Stated goal
Quote the data word for word, beginning with the line that contains "Given: Change the Single snapshot hotkey" and continuing through the line that contains "Looking at the screenshot, I should (x=25, y=4).", with both of those lines included.

......

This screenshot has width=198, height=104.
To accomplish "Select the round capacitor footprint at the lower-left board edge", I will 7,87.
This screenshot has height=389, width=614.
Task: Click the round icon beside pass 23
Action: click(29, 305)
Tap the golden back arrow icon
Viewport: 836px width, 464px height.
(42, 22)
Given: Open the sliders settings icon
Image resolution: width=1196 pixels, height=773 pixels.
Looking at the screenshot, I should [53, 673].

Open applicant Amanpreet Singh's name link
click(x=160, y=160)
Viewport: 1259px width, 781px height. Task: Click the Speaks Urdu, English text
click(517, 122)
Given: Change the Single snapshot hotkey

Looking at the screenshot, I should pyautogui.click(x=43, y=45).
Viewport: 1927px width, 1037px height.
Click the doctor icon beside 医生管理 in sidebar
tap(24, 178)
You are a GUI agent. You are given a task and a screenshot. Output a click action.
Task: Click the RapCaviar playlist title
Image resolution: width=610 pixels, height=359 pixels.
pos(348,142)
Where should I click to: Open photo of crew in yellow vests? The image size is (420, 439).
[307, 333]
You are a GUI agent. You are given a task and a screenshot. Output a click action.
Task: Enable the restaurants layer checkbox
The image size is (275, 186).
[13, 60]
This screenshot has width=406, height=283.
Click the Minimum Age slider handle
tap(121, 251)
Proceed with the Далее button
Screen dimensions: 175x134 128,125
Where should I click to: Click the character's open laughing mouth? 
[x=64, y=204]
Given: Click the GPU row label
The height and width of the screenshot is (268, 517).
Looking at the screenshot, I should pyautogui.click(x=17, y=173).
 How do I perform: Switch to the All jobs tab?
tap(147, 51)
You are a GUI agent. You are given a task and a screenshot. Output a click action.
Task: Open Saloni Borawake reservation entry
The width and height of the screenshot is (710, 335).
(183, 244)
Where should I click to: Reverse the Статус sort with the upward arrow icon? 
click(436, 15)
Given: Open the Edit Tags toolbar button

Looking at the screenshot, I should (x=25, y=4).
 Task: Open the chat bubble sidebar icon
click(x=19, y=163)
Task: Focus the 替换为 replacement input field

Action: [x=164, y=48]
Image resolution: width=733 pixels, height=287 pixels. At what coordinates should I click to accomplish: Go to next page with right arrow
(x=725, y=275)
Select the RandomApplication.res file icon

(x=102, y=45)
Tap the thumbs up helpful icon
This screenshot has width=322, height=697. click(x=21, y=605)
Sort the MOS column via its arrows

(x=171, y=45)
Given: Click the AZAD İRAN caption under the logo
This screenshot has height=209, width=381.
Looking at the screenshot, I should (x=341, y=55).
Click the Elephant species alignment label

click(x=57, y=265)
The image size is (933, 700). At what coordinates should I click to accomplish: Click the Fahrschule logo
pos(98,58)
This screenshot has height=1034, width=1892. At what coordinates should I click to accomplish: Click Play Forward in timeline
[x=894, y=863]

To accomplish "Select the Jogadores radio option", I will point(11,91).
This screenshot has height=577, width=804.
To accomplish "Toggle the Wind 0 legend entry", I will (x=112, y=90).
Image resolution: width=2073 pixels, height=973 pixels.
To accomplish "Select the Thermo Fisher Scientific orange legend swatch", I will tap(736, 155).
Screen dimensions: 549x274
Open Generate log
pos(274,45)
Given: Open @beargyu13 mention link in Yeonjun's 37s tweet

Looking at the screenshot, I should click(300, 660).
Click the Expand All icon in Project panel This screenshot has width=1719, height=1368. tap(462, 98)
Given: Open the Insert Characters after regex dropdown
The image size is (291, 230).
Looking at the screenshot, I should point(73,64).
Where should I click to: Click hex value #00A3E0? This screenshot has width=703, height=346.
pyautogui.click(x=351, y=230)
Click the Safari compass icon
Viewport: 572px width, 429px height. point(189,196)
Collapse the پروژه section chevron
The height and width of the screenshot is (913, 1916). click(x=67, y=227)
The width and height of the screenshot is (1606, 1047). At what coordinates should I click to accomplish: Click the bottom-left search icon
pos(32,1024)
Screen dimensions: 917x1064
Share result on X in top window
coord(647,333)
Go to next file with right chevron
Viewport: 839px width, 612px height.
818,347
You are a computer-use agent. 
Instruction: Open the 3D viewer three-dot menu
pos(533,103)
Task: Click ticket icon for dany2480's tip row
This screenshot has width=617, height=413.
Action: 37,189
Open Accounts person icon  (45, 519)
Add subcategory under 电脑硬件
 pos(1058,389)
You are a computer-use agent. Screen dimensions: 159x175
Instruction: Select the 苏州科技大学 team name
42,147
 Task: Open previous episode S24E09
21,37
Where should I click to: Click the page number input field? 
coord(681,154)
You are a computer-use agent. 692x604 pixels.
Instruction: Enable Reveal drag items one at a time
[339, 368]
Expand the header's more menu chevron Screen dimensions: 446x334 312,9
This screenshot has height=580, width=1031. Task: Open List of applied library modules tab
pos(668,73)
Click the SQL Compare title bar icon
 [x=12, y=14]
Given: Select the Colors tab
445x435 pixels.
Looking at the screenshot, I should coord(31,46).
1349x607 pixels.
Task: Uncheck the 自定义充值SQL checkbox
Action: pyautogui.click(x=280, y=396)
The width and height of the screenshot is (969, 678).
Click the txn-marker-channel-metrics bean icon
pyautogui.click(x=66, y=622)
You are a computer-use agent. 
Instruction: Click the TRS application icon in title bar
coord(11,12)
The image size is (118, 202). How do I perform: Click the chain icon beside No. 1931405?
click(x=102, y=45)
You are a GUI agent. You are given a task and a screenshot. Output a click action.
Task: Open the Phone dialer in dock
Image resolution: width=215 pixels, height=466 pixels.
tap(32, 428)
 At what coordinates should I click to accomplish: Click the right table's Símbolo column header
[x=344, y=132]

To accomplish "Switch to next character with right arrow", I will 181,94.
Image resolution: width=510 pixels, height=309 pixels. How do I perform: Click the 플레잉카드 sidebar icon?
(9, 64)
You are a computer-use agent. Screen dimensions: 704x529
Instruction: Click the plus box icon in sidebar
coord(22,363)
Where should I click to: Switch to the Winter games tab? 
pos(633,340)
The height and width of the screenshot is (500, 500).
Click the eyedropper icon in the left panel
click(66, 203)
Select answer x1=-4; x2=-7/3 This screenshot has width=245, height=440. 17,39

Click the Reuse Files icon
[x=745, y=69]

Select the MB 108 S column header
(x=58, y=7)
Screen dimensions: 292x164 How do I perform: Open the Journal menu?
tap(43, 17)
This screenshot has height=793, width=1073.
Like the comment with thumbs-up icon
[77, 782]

......

Answer for this exercise
Given: Change the Single snapshot hotkey

Looking at the screenshot, I should pyautogui.click(x=43, y=45).
Viewport: 1927px width, 1037px height.
Click the doctor icon beside 医生管理 in sidebar
tap(24, 178)
You are a GUI agent. You are given a task and a screenshot. Output a click action.
Task: Click the RapCaviar playlist title
Image resolution: width=610 pixels, height=359 pixels.
pos(348,142)
Where should I click to: Open photo of crew in yellow vests? The image size is (420, 439).
[307, 333]
You are a GUI agent. You are given a task and a screenshot. Output a click action.
Task: Enable the restaurants layer checkbox
The image size is (275, 186).
[13, 60]
This screenshot has width=406, height=283.
Click the Minimum Age slider handle
tap(121, 251)
Proceed with the Далее button
Screen dimensions: 175x134 128,125
Where should I click to: Click the character's open laughing mouth? 
[x=64, y=204]
Given: Click the GPU row label
The height and width of the screenshot is (268, 517).
Looking at the screenshot, I should pyautogui.click(x=17, y=173).
 How do I perform: Switch to the All jobs tab?
tap(147, 51)
You are a GUI agent. You are given a task and a screenshot. Output a click action.
Task: Open Saloni Borawake reservation entry
The width and height of the screenshot is (710, 335).
(183, 244)
Where should I click to: Reverse the Статус sort with the upward arrow icon? 
click(436, 15)
Given: Open the Edit Tags toolbar button

Looking at the screenshot, I should (x=25, y=4).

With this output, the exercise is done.